Çok sinirli ve öfkeliydim. Aramızda ki mesafeyi kısaltmak için yanına doğru yaklaştım ve öfkeli bir şekilde sordum.
"Sen kim oluyorsun da evimi bu hale getirebiliyorsun? Dedem nerede?"
Karşımda duran adam hiçbir şey söylemeden salonda dolanmaya başladı.
Dedemle benim fotoğrafımızın bulunduğu konsolun olduğu yerde durdu.
"Dedenle bazı meselelerimiz var. O yüzden bir süre benimle kalacak."
"Ne meselesi?
"Ne meselesi olduğu önemli değil. Önemli olan senin cevabın."
Adam uzun süre fotoğrafa baktıktan sonra tekrar mavi gözlerini bana dikti. " Senin vereceğin cevap dedenin kaderini belirleyecek."
Öfkem arttıkça aramızda ki mesafeyi daha da kısalttım. "Öncelikle bana adını söyle." Aramızda artık bir mesafe kalmamıştı. " Adımın ne önemi var?"
Adam burnunun dibine girince bir kaç adım kendimi geri çektim. Ondan uzaklaştığımı fark edince kolunu belime dolayıp beni kendine çekti.
Olanlar karşısında hareketsiz kalınca Fehim Bey arkamdan seslendi.

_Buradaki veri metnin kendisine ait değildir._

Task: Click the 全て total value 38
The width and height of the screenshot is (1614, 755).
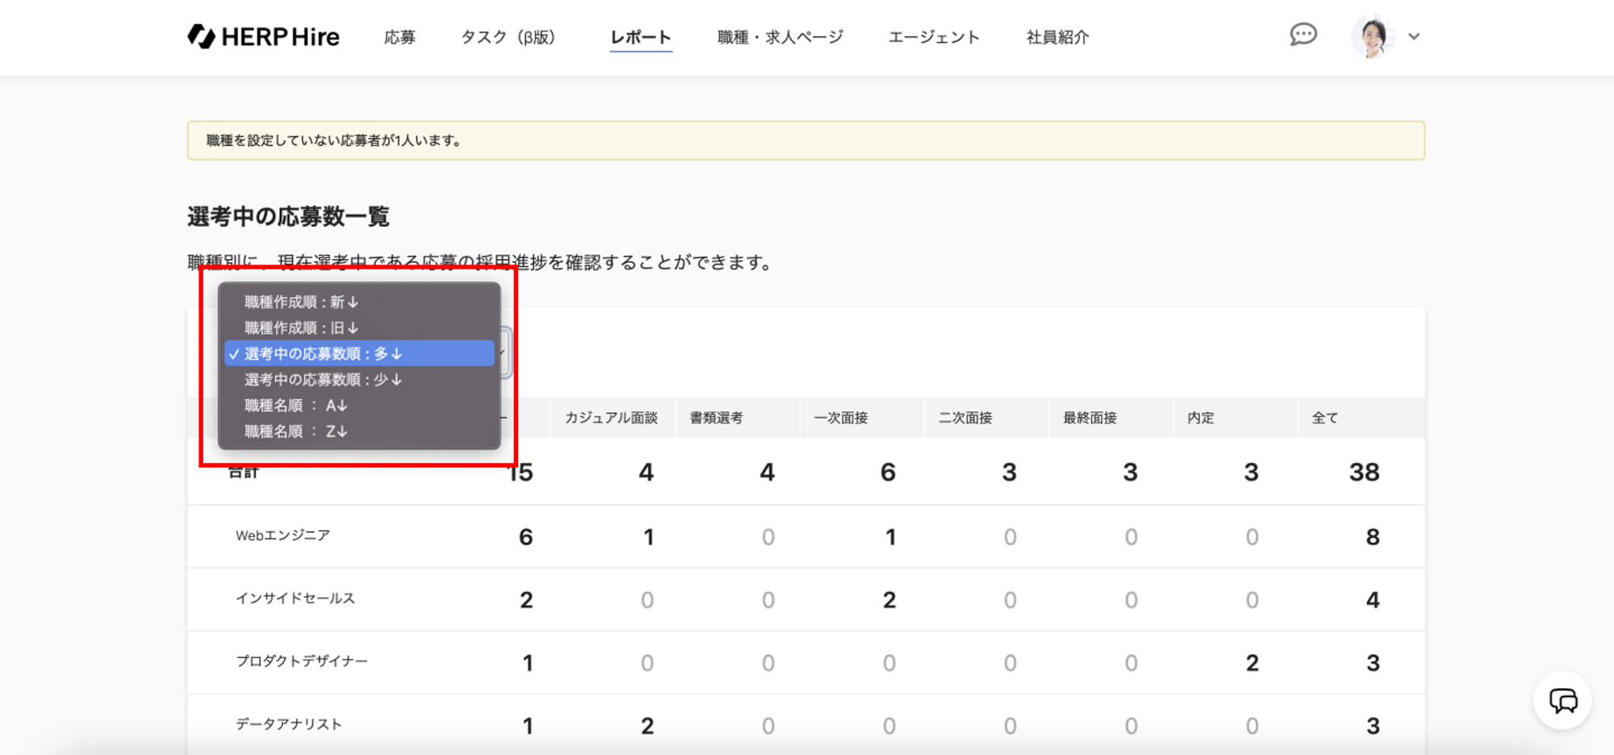Action: click(1364, 472)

"Almira Hanım gidin buradan. Bırak Almira Hanımı!"
Ben, kendimi beni kollarıyla sıkıca saran bu adamdan kurtarmaya çalışınca adam kafasını arkasına doğru çevirip adamlarına işaret verdi.
Arkamızda duran adamlar bir anda Fehim Bey ve adamlarını dövmeye başladı.
"Yapma! Bırak onları."
"Eğer zarar görmelerini istemiyorsan kıpırdama."
Ben kıpırdadıkça adamlar, Fehim Bey ve adamlarını daha fazla dövmeye başladılar. Onlar daha fazla zarar görmesinler diye adını dahi bilmediğim ve bana bu yaşamış olduğum dakikaları cehenneme çevirmeye yemin etmiş adamın kollarından kurtulmaya çalışmadım.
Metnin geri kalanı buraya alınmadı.